▶ **Text block**:

Content starts

In 2020, the D.C. Court of Appeals sent the case back to Leon, saying his reasoning was faulty, because nothing in the law limited the amount of time the government took to evaluate a lease or permit. However, their decision said nothing about whether the lease cancellation was warranted.
“The Secretary’s painstaking efforts to ensure that the agency’s statutory duties were met distinguishes this case from a long period of unexplained agency inaction. A failure to cancel the Lease earlier in the process, with less information, could not have been the sounder or legally compelled course of action,” Justice Patricia Millett wrote in 2020.
So last week, Leon again ruled in favor of Solenex, this time concluding that the law allowed the Interior Secretary to cancel only leases that were issued illegally. But Solenex’s lease was legal, Leon wrote.
“And even if the Lease did suffer from some legal infirmity that would have made the Lease voidable in 1982, the Government subsequently affirmed the lease and, as such, waived any right to cancel it before 2016,” Leon wrote.
Leon said the lease didn’t violate the National Environmental Policy Act, because for 30 years, the government itself had argued its environmental assessment was sufficient. Plus, the law doesn’t require “a full environmental impact statement before issuing a lease in every instance.”
He also concluded the National Historic Preservation Act didn’t apply to the issuance of an energy lease and didn’t require consultation with the tribe in 1982. The act applies to “undertakings” only if federal funds are spent – they weren’t – or if a license is granted and leases aren’t licenses, Leon said. Tribal consultation wasn’t required until the act was amended in 1992. Leon said Solenex’s subsequent drilling activities would be subject to the act, but that comes after the lease was issued. So the leases should stand.

Content ends

▶ **Data under study**:
Content starts

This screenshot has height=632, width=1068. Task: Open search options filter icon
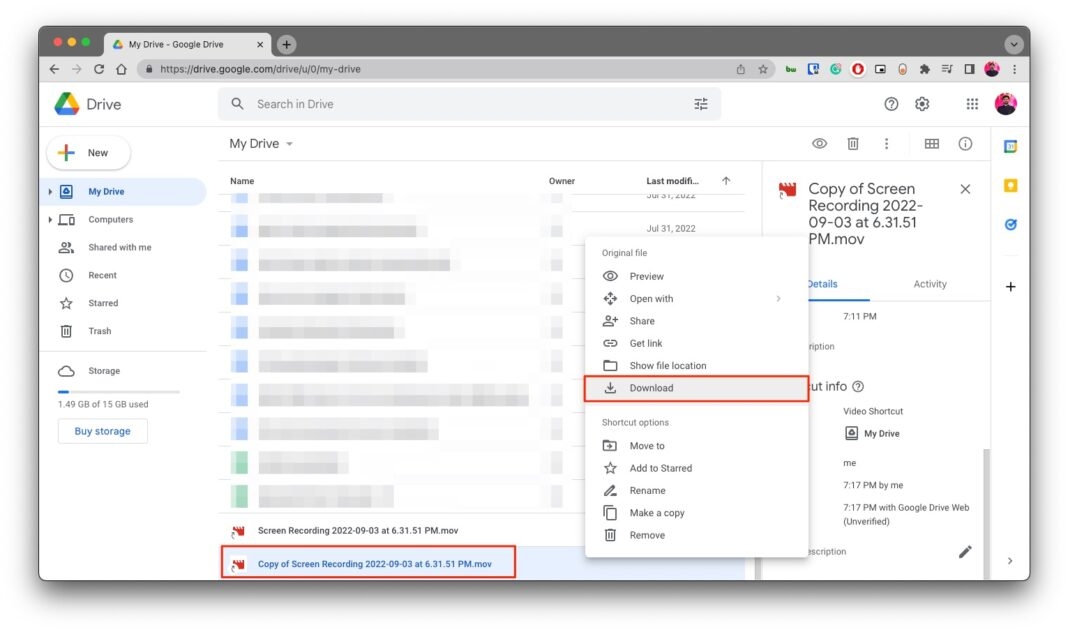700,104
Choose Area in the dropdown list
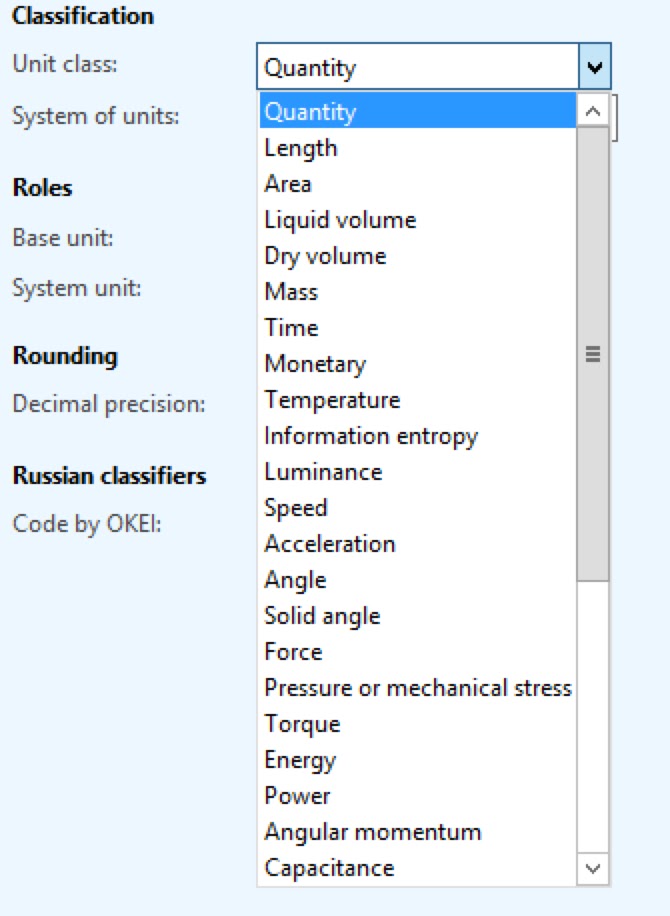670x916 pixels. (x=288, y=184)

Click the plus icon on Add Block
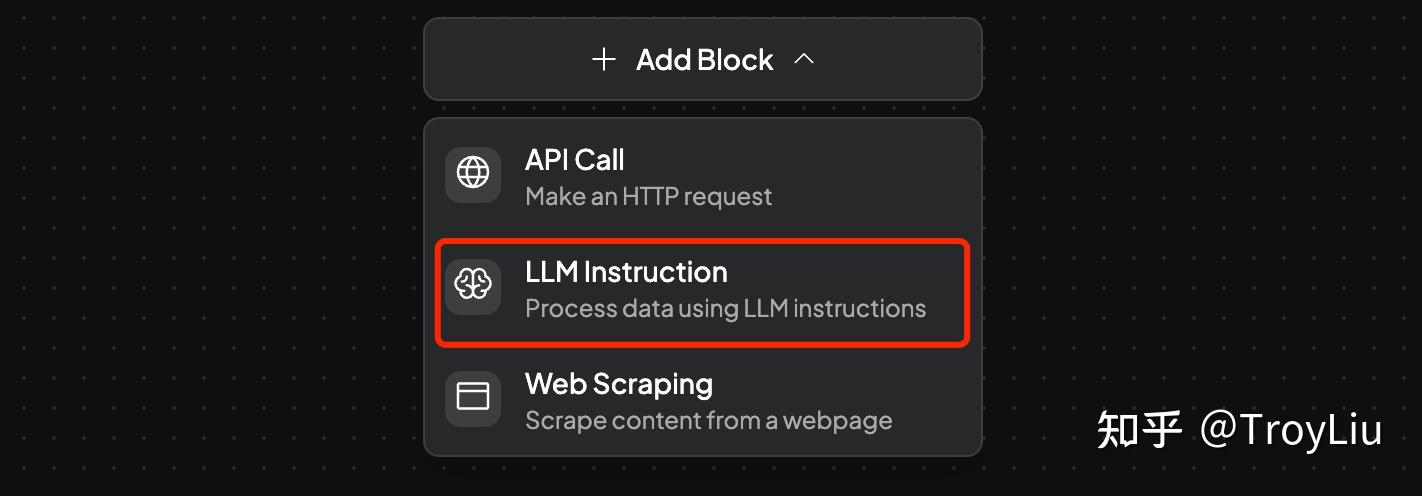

Content ends

▶ **Questions**:
1/ For each statement, answer yes or no to whether it agrees with the passage on the Solenex lease case, and quote the deciding words: (a) The 2020 appeals court decision ruled on whether cancelling the lease was warranted. (b) Leon concluded that the law let the Interior Secretary cancel only leases issued illegally. (c) The National Historic Preservation Act required tribal consultation in 1982.
2/ Write out the stretch of the passage on the Solenex lease case from "In 2020, the" through "cancellation was warranted.".
The records are separate material, unrelated to the passage on the Solenex lease case.

▶ **Responses for each task**:
1/
(a) No: "their decision said nothing about whether the lease cancellation was warranted."
(b) Yes: "concluding that the law allowed the Interior Secretary to cancel only leases that were issued illegally."
(c) No: "Tribal consultation wasn’t required until the act was amended in 1992."

2/
In 2020, the D.C. Court of Appeals sent the case back to Leon, saying his reasoning was faulty, because nothing in the law limited the amount of time the government took to evaluate a lease or permit. However, their decision said nothing about whether the lease cancellation was warranted.